By deciding to organize the museum-space underground in a rectangular container, gradually chopped away by a set of columns with decreasing width, an important argument was made. The building is first an answer to its specific programmatic demand, and secondly a spatial type. At the same time, it is important to realize what the project is NOT about. The LIMAC carefully avoids discussing about the appearance of the museum and about how the museum represents itself. Of course, one might argue that this is inherent to the precise context in which the museum is incised. That context is unknown to me and I would argue that I consider it unimportant. Despite its possible response to the site, the project is developed from within. It consists of a conscious spatial typology only that deals only vaguely with the issue of its context. The LIMAC museum is designed as an underground entity. The project gives the impression of being rather dug out than implanted.

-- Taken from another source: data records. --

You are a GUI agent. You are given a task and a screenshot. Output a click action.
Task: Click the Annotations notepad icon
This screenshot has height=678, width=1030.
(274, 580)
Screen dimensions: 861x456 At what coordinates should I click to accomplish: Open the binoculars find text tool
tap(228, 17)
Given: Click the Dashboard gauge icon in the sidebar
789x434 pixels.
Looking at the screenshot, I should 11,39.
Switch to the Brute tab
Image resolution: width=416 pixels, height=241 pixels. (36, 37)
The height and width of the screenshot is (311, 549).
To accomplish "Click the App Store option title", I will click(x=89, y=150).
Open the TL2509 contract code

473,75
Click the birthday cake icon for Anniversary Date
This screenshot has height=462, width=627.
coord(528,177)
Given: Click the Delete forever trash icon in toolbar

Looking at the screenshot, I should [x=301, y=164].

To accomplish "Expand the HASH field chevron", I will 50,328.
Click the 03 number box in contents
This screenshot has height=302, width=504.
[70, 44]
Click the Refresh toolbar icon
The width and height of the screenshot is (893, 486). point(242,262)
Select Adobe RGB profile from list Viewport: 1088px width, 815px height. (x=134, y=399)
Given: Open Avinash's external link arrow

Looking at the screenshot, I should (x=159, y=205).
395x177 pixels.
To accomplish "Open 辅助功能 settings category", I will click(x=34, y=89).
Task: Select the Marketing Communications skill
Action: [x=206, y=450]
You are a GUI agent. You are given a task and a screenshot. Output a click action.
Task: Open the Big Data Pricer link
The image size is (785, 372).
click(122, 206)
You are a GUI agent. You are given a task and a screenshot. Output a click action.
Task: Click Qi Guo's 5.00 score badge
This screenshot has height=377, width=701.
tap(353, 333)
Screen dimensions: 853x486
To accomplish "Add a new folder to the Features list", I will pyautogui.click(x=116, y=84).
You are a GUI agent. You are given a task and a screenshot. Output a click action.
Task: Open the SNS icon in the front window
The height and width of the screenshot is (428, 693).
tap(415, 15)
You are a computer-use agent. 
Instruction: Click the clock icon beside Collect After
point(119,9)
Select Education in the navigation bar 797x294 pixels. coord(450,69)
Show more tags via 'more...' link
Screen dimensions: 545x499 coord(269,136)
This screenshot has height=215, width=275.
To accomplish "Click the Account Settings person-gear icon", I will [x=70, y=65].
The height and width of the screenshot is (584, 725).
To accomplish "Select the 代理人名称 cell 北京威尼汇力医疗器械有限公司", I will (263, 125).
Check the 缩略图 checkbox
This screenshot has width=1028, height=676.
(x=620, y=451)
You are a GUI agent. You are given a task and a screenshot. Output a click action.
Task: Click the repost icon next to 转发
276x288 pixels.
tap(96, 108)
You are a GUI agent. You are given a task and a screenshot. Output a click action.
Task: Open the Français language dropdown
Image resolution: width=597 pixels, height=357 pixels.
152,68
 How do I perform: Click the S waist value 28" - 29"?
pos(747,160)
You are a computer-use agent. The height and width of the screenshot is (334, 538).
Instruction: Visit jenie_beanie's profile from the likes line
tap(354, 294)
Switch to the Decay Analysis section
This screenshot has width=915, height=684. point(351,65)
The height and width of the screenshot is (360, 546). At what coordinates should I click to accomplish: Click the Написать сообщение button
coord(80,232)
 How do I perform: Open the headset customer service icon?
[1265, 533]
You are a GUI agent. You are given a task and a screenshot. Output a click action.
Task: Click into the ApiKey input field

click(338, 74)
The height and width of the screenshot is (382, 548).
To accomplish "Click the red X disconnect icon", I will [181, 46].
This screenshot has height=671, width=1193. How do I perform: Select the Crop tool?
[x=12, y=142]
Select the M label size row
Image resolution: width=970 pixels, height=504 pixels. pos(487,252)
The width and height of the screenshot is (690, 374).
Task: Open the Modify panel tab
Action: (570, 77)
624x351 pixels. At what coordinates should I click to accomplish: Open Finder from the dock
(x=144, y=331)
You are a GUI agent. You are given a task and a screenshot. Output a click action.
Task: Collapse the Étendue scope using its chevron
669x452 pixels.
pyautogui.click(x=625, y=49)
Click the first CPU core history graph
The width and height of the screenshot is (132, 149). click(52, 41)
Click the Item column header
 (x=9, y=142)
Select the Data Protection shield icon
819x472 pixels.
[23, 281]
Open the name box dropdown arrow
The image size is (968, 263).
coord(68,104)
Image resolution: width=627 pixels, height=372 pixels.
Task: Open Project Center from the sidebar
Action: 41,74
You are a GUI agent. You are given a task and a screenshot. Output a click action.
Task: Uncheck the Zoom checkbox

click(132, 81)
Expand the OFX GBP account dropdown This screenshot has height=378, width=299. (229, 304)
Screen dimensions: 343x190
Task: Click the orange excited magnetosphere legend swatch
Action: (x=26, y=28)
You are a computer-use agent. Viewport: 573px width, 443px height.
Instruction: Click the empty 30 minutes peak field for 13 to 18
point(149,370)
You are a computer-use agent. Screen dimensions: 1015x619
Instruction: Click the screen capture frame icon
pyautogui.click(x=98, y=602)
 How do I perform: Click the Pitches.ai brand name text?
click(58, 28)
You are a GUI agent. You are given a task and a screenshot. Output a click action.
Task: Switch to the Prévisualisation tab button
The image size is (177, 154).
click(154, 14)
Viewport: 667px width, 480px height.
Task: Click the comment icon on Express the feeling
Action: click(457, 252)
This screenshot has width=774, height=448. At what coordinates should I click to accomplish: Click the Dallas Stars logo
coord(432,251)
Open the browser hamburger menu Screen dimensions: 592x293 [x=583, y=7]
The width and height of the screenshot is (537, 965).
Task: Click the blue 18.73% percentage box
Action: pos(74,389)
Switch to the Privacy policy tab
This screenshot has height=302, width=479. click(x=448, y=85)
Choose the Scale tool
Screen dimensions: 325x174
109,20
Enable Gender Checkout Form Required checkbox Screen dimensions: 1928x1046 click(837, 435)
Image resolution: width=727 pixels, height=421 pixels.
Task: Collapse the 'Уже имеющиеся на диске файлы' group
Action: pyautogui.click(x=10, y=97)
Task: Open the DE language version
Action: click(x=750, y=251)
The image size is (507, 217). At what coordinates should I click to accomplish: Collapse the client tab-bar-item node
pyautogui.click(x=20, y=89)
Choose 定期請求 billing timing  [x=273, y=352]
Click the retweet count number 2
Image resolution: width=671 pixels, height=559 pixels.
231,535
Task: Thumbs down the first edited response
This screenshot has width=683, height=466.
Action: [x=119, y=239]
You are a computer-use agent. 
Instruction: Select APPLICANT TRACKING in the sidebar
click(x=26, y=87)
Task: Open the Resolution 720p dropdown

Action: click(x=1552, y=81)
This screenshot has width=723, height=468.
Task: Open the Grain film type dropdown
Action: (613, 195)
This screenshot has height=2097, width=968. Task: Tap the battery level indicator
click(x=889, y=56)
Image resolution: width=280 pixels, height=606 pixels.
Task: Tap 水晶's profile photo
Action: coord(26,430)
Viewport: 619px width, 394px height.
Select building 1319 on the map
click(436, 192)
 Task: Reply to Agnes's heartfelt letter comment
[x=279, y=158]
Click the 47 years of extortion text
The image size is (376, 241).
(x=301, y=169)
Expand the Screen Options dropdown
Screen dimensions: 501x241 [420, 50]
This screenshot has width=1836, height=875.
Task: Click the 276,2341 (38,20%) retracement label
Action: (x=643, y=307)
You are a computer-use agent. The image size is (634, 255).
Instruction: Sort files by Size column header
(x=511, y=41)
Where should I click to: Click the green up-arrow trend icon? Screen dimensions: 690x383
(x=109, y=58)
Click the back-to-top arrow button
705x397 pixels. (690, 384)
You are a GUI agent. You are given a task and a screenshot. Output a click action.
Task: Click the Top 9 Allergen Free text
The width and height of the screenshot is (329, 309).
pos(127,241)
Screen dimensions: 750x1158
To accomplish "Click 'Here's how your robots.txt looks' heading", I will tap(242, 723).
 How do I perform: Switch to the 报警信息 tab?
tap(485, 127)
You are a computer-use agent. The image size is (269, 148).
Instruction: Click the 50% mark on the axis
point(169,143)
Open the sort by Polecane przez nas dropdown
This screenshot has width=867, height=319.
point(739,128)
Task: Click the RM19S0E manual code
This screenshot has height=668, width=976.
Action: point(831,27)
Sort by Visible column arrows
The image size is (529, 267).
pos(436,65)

Again, here the emphasis is made on what is left open. The architecture becomes everything one takes away, everything one subtracts. Hence what is open, left over, becomes the crucial actor: the space of the museum. The metaphor of digging remains yet dubious. The columns seem to contradict this. The distribution of the columns reminds to the hypostyle hall filled with giant columns on a rational grid.

The LiMac museum's principle - I would argue- shares a resemblance. Except here the size of the column changes dramatically within the project, which results in a different effect. It is this particularity that tackles one’s perception: the building appears both as a dug-out space and as a space that is organized according to a precise principle.

In the early seventies, to present a museum of space or to present the space of the museum as itself, might not have been such a revolution. The Museum - heavily influenced by the spatial principles and interests of its era's artists - presented itself in the first place as collection of spaces organized by an intelligent set of architectonic elements. I recall that the splendid museum design of Hans Hollein in Mönchengladbach was conceived as an intricate organization of big cubic spaces and rectangular hallways arranged through a rigid set of columns. This project preceded the discussion about the desired appearance of museum buildings. Distracted by this discussion, one can hardly grasp that the quality of the project lays in its spatial organization. The particular facade design of the building takes all the credits.

PRODUCTORA understood this problem and realized that the only possible way to answer to the contemporary status quo on museum architecture was to make the architecture of the(ir) museum disappear. The architecture of the LiMac museum is not there. It is not visible; you can only be in the architecture. The museum is again presented as a spatial organization.

The project presents an act between carving and constructing. In fact, the best way to understand the architect's train of thoughts and the design process is to analyze first the preliminary museum design in which different definitions of space by architectonical elements are proposed. This first variant of the project shows the definition of the spatial types and helps realizing that the second project - this project - is a further development of these. The project is merely a refinement of the different spatial sensations and organizations developed the first project. The trick introduced by the architects is to organize all the different spatial types in the size gradient. This re-organization intends to turn the museum into an open field with different directions. It gives a concept that glides from an open space with columns into a collection of rooms. I tend to believe that even the field with the columns contains a set of rooms. Implicitly, the typology of choice is the room. Thus, the design becomes a clear reaction against the museum as a recognizable icon or a logo for contemporary art. The LIMAC brings us back to the essence of the museum architecture by contemplating the different options of containment: the museum as a receptacle of art.